Start of Block

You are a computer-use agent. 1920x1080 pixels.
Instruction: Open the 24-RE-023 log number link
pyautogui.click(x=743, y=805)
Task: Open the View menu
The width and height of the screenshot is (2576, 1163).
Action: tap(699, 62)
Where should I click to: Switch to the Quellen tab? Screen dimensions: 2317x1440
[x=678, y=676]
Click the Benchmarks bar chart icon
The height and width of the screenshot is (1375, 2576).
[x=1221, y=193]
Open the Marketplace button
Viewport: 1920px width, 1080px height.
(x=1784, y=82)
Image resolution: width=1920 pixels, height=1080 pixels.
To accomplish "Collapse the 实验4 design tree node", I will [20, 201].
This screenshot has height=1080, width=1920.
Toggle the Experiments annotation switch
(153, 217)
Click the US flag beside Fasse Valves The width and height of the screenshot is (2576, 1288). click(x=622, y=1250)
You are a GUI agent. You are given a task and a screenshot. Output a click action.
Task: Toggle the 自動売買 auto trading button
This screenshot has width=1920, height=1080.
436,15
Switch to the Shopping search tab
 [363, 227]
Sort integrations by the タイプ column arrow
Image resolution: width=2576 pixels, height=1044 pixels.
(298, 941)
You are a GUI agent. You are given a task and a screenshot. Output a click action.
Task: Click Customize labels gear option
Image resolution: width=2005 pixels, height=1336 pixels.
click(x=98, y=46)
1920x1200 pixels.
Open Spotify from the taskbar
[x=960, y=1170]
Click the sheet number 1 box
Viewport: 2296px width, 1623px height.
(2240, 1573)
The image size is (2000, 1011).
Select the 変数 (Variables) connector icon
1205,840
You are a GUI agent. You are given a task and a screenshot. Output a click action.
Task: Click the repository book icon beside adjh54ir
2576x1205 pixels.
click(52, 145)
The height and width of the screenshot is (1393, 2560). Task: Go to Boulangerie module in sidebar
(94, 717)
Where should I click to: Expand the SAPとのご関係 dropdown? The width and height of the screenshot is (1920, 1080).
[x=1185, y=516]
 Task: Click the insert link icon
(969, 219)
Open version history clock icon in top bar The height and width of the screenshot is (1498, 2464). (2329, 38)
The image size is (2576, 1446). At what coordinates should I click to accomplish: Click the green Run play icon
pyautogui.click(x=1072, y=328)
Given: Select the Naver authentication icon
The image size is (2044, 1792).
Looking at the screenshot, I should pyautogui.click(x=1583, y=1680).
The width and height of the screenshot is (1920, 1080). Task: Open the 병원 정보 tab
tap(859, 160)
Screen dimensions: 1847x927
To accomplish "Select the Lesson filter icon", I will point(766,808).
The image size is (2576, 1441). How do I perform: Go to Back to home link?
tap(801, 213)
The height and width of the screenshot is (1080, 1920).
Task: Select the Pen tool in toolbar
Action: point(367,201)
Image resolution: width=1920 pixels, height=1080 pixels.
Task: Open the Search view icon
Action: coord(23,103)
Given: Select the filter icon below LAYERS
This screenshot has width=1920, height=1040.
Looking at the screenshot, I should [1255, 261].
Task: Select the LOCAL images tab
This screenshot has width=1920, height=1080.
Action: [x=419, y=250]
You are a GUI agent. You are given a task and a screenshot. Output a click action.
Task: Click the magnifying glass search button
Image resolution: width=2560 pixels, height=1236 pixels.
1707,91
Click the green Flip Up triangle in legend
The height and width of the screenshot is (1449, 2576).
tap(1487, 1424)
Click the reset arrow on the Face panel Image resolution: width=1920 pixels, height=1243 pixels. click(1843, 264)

End of Block

### Exercise prompt:
Using the entries, state how many of their lines hold "arrow"; give the number and no more.

### Response box:
2